What you need to do:
Rewrite the listing below with "gear icon" replaced by "settings icon", keeping every other line and character as it is.

Source data:
* begin *
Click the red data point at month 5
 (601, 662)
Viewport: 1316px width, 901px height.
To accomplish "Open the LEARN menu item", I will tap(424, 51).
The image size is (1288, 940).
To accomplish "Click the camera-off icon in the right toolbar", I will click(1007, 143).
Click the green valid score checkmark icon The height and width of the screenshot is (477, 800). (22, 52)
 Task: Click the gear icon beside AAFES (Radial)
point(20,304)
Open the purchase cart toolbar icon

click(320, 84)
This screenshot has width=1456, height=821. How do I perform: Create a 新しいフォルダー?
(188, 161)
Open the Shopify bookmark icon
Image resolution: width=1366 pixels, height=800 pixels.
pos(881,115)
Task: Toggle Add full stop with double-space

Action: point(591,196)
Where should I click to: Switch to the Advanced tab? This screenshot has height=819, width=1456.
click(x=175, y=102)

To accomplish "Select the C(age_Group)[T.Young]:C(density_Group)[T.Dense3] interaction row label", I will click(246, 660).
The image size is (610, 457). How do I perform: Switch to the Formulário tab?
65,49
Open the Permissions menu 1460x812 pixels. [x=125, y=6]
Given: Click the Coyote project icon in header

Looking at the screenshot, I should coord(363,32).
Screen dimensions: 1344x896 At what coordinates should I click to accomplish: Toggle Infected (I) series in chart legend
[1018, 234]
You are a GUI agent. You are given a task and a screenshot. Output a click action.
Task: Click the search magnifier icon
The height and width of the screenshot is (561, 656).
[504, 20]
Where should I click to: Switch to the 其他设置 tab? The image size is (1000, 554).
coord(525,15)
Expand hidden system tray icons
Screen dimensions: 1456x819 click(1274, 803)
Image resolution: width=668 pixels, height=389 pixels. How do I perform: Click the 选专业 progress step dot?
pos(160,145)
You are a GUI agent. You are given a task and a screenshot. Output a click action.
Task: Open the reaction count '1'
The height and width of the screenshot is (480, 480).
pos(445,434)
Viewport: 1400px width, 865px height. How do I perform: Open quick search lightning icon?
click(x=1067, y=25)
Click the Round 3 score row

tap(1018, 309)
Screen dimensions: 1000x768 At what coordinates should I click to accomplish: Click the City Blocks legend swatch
* end *
Final result:
Click the red data point at month 5
 (601, 662)
Viewport: 1316px width, 901px height.
To accomplish "Open the LEARN menu item", I will tap(424, 51).
The image size is (1288, 940).
To accomplish "Click the camera-off icon in the right toolbar", I will click(1007, 143).
Click the green valid score checkmark icon The height and width of the screenshot is (477, 800). (22, 52)
 Task: Click the settings icon beside AAFES (Radial)
point(20,304)
Open the purchase cart toolbar icon

click(320, 84)
This screenshot has width=1456, height=821. How do I perform: Create a 新しいフォルダー?
(188, 161)
Open the Shopify bookmark icon
Image resolution: width=1366 pixels, height=800 pixels.
pos(881,115)
Task: Toggle Add full stop with double-space

Action: point(591,196)
Where should I click to: Switch to the Advanced tab? This screenshot has height=819, width=1456.
click(x=175, y=102)

To accomplish "Select the C(age_Group)[T.Young]:C(density_Group)[T.Dense3] interaction row label", I will click(246, 660).
The image size is (610, 457). How do I perform: Switch to the Formulário tab?
65,49
Open the Permissions menu 1460x812 pixels. [x=125, y=6]
Given: Click the Coyote project icon in header

Looking at the screenshot, I should coord(363,32).
Screen dimensions: 1344x896 At what coordinates should I click to accomplish: Toggle Infected (I) series in chart legend
[1018, 234]
You are a GUI agent. You are given a task and a screenshot. Output a click action.
Task: Click the search magnifier icon
The height and width of the screenshot is (561, 656).
[504, 20]
Where should I click to: Switch to the 其他设置 tab? The image size is (1000, 554).
coord(525,15)
Expand hidden system tray icons
Screen dimensions: 1456x819 click(1274, 803)
Image resolution: width=668 pixels, height=389 pixels. How do I perform: Click the 选专业 progress step dot?
pos(160,145)
You are a GUI agent. You are given a task and a screenshot. Output a click action.
Task: Open the reaction count '1'
The height and width of the screenshot is (480, 480).
pos(445,434)
Viewport: 1400px width, 865px height. How do I perform: Open quick search lightning icon?
click(x=1067, y=25)
Click the Round 3 score row

tap(1018, 309)
Screen dimensions: 1000x768 At what coordinates should I click to accomplish: Click the City Blocks legend swatch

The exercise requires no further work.